What of those toilet cubicles which allow for both sexes - they have a little notice on the outside saying "either"?
They represent a different point of view. If (to take a healthcare example) your staff are trained to do more than one thing, for example to perform both joint surgery and chest surgery, then you can keep them busy all the time regardless of the mix of cases coming to them. The same could apply to someone with skills in both health and social care - instead of two people coming to the house (the personal assistant to get the person up and washed, the nurse to check blood pressure and administer medication) only one comes with skills to do both.
Does this make sense? It sounds ideal!
Not always. There are two reasons why not.

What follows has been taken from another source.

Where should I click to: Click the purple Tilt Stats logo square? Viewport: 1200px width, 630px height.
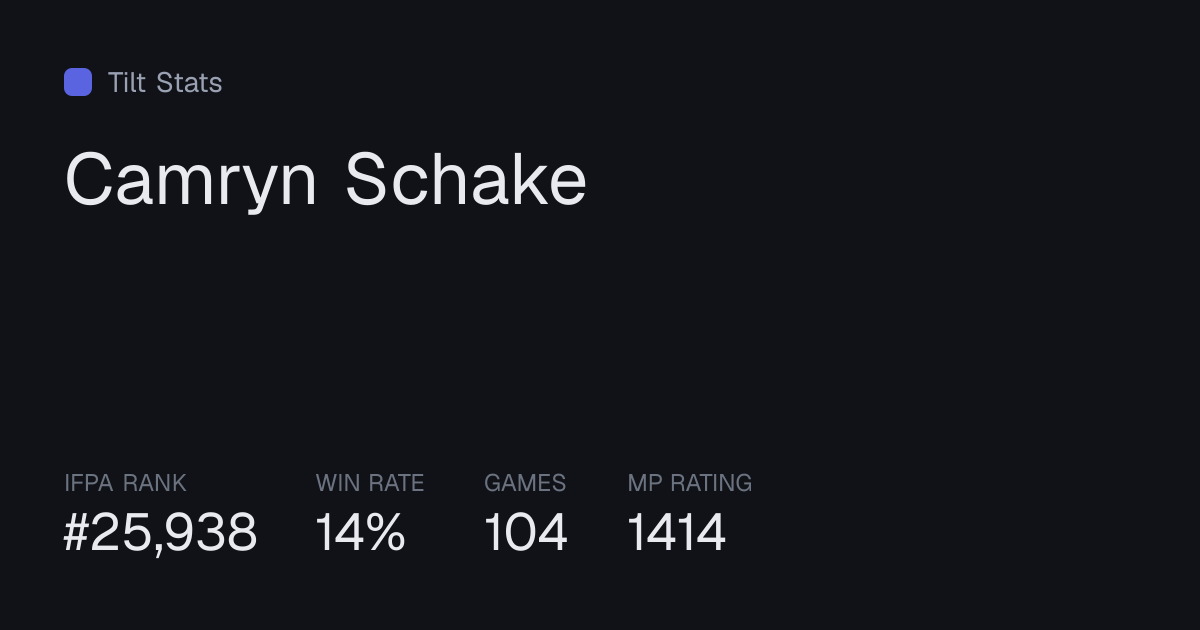coord(78,82)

many skills need constant refresh. In order to be an exemplary surgeon in one particular speciality, you need to practice regularly. If you have too many different things that you are able to do, then you may not practice enough in any one of them. For example, nurses trained in treatment of adults have a hard time re-training to become children's nurses, simple because when there's an emergency the rule-of-thumb doses they first learnt and remember first are the doses for adults.
people with multiple skills are often/ always more expensive to train and command higher pay
Multi-use toilet cubicles are great where a restaurant only has room for two or three toilets. Each cubicle takes up more space as it has to contain its own wash basin, brick walls, etc. But where numbers are limited then flexibility is important.

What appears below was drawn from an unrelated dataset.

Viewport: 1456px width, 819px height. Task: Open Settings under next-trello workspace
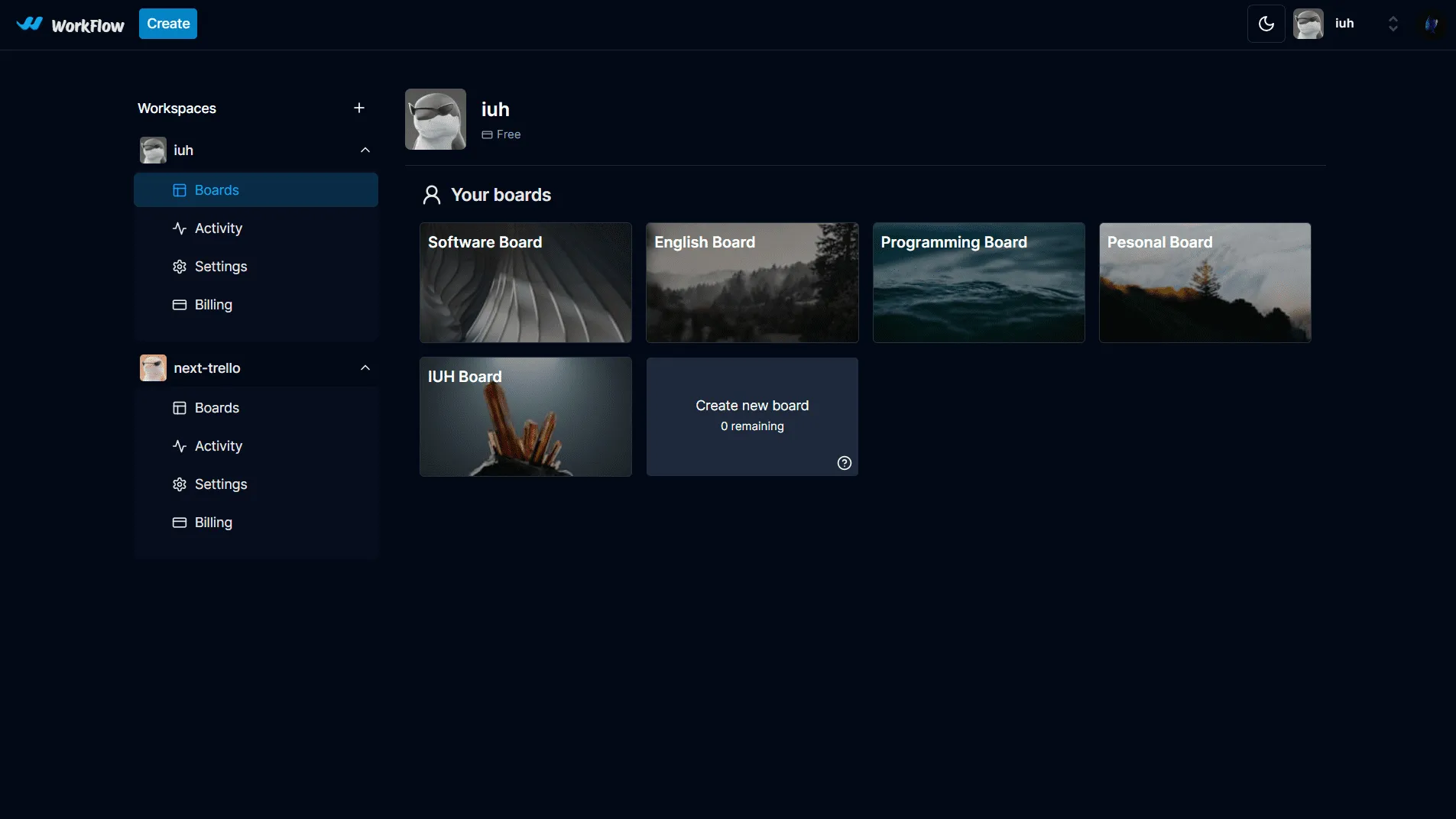point(220,484)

Emergency Care Practitioners (ECPs) are more expensive than paramedics because they are more flexible. In their case, the choice is between two ambulancepeople with a full 1.5ton ambulance and one ECP in a car. Again, with small numbers (1 or two attending the patient), the ECP is cost-effective.
An A&E department has many more staff and many more patients. There may be a case for a multi-disciplinary team, ie where individual staff are specialists in specific skills rather than generalists, and patients need to be referred to the most appropriate individual.
Workforce design is an art form. That is, a specialist skill that relies on more than academic study, that relies on a deep understanding; a willingness to look at alternatives and quantify them and pick the best and second best (3 Ps and 2 Ws - Predicted, Possible, Preferred, Wildcard negative, Wildcard Positive); but principally that relies on experience and knowledge.